═════ EXERCISE DATA

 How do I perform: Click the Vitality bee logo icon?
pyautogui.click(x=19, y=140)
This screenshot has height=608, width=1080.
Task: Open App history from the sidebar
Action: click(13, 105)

══════════

- _WHAT TO DO_: Write out the whole listing exactly as it stands.

- _WRITTEN RESPONSE_:
 How do I perform: Click the Vitality bee logo icon?
pyautogui.click(x=19, y=140)
This screenshot has height=608, width=1080.
Task: Open App history from the sidebar
Action: click(13, 105)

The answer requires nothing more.